Isn’t this simply the politics of the veil?  Because if the West truly valued women’s freedom it should not force them to wear or not to wear but rather give women a choice. 

But it’s all politics, according to Katharine Viner, who looked at this issue as “feminism as imperialism”, and unknotted false claims of Western leaders, especially George W. Bush, who “bombed Afghanistan to liberate women from burkas” then used the same logic to bomb Iraq because he could not bear the pain of Iraqi women in suffering. 

Viner raised a logical point in that women suffer everywhere, often with the suffering used “to justify another war. Where next? China because of its anti-girl one-child policy? India because of widow-burning outrages? Britain because of its criminally low rape conviction rate?” 

Janine Rich disclosed the popular western discourse on Islam and Muslims as of the “Oppressed Muslim Women”. For decades, Western powers have successfully used this idea to legalize their attacks on Muslim countries.

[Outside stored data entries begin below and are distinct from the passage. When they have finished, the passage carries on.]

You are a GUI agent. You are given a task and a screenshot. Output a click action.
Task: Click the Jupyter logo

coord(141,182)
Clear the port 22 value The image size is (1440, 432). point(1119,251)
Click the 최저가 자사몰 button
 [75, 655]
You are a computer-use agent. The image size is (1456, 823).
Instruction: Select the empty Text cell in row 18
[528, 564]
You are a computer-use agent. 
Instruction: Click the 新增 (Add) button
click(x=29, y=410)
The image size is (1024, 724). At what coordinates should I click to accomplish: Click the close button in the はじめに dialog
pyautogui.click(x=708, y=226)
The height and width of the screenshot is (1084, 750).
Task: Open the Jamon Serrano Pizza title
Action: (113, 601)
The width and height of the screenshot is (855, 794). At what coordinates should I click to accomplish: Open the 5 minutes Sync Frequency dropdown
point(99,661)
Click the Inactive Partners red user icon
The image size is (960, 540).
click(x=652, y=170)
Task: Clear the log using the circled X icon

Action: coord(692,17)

Too often, sections of the western media push the debates on Muslim women using “oppression” as a point of fascination.

Rich argues that: “The complex discourses surrounding women in the Islamic world have a long and deeply political history, and this narrative has been renewed and re-utilized numerous times to garner widespread public support for Western military intervention in the Middle East”. 

What the western media and polity missed to share with their public at home is that Muslim women’s rights and duties are far more in order as described in al-Qur’an. Moreover, Afghan women were allowed to vote long before European women just to name one point that is often missed or ignored. 

The truth has always been there, but the real issue is that people don’t want it because sometimes it contradicts with their self-designed way of life.    

Perhaps, a best-concluded sentence would be that it is the apolitical weapon of Europe that shows nothing but “double standards”. One rule for a minority and the other rule for the elites. 

If European democracy has reached such a low level, then Europe must rethink and revisit its ideas of human rights and personal freedoms. 

What is Still Misunderstood in Europe?

Underneath the thread of French nationalism, Macron argued that we Europeans are embracing face masks to save lives. Of course, any sensible person would agree with this argument, but what exactly is so different from what Islam says about the veil? What does it require from a believer? What is the wisdom behind its teachings? What are its impacts and relevance to modern societies?   

Going back to the “life-saving” argument, remember that Islam talks about life after death that is everlasting and perpetual, so why would anyone risk an everlasting loss?  

Should Muslim women be forced to disregard a modest practice only because a fraction of conservative Europeans don’t like it? Think if someone demands to ban drinking, smoking, and drug use because it kills and costs the NHS £2.7 billion each year. Does the veil cost anything to the NHS?

The irony is that we take what we like and leave what we don’t like. Think about Christianity, Judaism, and other religions that preach modesty – so why is Europe so worried about Muslim women? After all, it is just a piece of cloth, isn’t it?